Metaphor: A metaphor makes comparisons by replacing one thing for another. Metaphors are powerful because they connect the information you want to impart to with something with which the jurors are familiar. Also, metaphors can be utilized to make a complex idea easier to understand. In trial advocacy, the metaphor can be a bridge between your case theory and something with which the jurors are familiar.
Here’s a collection of metaphors, some of them compiled by Paul Luvera, one of the nation’s leading trial lawyers:
Robert Frost—The Road Not Taken: “Two roads diverged in a yellow wood,
And sorry I could not travel both. . .”
Shakespeare—Romeo and Juliet: "Juliet is the sun."
Shakespeare—Macbeth: “Life is but a walking shadow.”
Shakespeare—Timon of Athens: “The sun’s a thief.”
Plato: “As empty vessels make the loudest sound, so they that have the least wit are the greatest babblers.”
Mark Twain: “Everyone is a moon and has a dark side, which he never shows to anybody.”
Churchill said of Secretary of State Dulles: “He is the only bull who brings his own china shop with him.”

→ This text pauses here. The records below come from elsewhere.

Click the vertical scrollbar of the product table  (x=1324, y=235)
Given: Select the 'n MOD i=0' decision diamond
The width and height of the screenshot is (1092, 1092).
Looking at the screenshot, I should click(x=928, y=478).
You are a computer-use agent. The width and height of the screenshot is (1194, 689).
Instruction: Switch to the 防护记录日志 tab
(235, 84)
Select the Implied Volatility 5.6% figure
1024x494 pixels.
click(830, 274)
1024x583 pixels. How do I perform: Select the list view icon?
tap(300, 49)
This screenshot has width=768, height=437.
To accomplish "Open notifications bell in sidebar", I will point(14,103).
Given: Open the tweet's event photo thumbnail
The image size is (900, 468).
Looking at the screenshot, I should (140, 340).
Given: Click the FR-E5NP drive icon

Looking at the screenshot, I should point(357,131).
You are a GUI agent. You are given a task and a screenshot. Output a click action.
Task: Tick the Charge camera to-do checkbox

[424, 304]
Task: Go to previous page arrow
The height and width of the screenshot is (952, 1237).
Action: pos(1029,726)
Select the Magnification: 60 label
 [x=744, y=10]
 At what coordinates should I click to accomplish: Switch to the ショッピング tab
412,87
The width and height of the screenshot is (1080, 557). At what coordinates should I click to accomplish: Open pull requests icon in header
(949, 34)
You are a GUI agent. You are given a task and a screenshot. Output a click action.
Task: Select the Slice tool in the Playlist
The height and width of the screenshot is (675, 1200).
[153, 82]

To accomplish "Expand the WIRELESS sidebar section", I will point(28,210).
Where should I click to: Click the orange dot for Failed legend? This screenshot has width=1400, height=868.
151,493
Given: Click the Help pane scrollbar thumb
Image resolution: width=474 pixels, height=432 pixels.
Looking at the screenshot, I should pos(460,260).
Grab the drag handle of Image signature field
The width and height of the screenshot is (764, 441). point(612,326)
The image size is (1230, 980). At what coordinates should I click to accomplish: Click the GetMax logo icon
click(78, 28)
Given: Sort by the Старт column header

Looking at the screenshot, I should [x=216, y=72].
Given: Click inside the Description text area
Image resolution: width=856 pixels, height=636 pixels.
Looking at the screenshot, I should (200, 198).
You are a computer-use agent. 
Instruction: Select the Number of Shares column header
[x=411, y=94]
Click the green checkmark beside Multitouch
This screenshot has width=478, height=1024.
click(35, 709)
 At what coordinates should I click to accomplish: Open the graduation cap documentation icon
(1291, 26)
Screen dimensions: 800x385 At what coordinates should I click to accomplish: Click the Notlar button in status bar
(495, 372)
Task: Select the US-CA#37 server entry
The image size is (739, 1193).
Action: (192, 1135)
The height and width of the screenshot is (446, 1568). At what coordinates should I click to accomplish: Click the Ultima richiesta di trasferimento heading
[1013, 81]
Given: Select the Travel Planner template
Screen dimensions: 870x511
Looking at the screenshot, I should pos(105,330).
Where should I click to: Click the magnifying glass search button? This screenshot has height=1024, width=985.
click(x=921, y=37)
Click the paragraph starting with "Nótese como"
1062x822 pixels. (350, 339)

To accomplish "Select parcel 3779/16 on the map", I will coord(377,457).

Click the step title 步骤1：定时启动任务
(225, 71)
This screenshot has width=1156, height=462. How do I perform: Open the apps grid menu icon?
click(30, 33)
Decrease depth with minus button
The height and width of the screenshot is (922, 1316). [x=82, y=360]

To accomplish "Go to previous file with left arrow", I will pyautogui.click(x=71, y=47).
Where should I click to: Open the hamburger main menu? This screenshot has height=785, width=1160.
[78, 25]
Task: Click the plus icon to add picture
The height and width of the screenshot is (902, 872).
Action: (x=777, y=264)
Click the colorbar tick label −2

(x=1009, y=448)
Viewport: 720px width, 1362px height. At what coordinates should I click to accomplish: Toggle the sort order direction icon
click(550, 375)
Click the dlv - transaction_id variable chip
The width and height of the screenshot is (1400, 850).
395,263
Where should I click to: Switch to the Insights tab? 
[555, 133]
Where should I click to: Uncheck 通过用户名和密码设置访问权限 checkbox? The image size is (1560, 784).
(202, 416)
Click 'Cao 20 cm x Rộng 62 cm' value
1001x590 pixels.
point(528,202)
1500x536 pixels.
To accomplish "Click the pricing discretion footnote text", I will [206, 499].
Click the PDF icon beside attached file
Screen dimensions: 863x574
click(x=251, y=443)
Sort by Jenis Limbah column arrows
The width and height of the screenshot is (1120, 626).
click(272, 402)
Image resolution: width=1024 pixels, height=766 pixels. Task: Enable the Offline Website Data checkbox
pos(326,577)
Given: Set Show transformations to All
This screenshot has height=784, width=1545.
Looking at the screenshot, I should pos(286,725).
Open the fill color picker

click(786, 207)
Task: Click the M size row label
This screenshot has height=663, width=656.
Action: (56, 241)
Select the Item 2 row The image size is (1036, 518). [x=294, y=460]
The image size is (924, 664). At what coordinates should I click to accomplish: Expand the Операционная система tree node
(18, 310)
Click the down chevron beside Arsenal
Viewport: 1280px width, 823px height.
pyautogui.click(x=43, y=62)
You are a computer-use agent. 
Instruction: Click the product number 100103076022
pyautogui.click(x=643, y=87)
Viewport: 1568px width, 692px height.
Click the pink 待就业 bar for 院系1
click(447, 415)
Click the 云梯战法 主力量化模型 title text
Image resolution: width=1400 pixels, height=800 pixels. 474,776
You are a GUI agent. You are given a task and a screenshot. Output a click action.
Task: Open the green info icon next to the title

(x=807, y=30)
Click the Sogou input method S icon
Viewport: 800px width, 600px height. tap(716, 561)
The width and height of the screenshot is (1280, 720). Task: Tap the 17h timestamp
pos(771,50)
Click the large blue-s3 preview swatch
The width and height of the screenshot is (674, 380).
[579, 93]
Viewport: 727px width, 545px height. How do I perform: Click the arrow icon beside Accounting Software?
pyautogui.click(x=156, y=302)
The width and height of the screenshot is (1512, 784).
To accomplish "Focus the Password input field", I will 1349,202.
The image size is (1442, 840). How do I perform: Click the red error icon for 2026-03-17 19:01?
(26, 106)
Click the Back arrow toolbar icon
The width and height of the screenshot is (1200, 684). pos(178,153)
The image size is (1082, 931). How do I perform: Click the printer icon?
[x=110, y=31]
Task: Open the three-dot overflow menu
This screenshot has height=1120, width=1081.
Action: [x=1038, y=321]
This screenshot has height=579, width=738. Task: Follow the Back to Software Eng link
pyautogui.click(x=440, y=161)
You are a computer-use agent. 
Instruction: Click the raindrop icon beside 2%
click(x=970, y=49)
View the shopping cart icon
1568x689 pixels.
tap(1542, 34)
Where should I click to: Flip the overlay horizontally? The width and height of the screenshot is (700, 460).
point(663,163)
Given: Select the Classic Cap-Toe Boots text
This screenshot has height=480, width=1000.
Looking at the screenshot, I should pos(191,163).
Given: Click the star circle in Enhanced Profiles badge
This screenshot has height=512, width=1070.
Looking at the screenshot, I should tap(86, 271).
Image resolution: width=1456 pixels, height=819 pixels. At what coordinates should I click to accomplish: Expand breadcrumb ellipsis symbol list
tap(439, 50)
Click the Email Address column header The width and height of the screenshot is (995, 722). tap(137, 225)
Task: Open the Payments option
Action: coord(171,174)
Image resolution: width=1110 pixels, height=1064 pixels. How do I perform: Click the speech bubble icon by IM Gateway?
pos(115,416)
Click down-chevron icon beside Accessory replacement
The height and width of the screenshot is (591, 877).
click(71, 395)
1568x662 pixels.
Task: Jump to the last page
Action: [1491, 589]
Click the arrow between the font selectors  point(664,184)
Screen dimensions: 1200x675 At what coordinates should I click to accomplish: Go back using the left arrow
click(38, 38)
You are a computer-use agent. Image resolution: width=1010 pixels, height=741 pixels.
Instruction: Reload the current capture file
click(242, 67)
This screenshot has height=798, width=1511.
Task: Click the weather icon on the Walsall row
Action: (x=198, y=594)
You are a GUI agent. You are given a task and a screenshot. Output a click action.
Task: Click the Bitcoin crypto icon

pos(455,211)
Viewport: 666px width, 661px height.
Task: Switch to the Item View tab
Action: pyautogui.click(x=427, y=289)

Comedian Robin Tyler: “Fundamentalists are to Christianity what paint by the numbers is to art.”
Len Deighton: “In Mexico, an air conditioner is called a “politician” because it makes a lot of noise, but doesn’t work.”
Dwight D. Eisenhower: “Farming looks mighty easy when your plow is a pencil and you’re a thousand miles from the corn field.”
Jim Hardin, the District Attorney for Durham, North Carolina, in closing argument of the murder trial of Michael Peterson (The Staircase documentary): “I started looking around the scene and in the stairwell thinking—what if those walls could talk? What would they say? Ladies and gentlemen, these walls are talking. Kathleen Peterson is talking to us through the blood on these walls. She is screaming at us for truth and for justice. It’s all in these photographs.”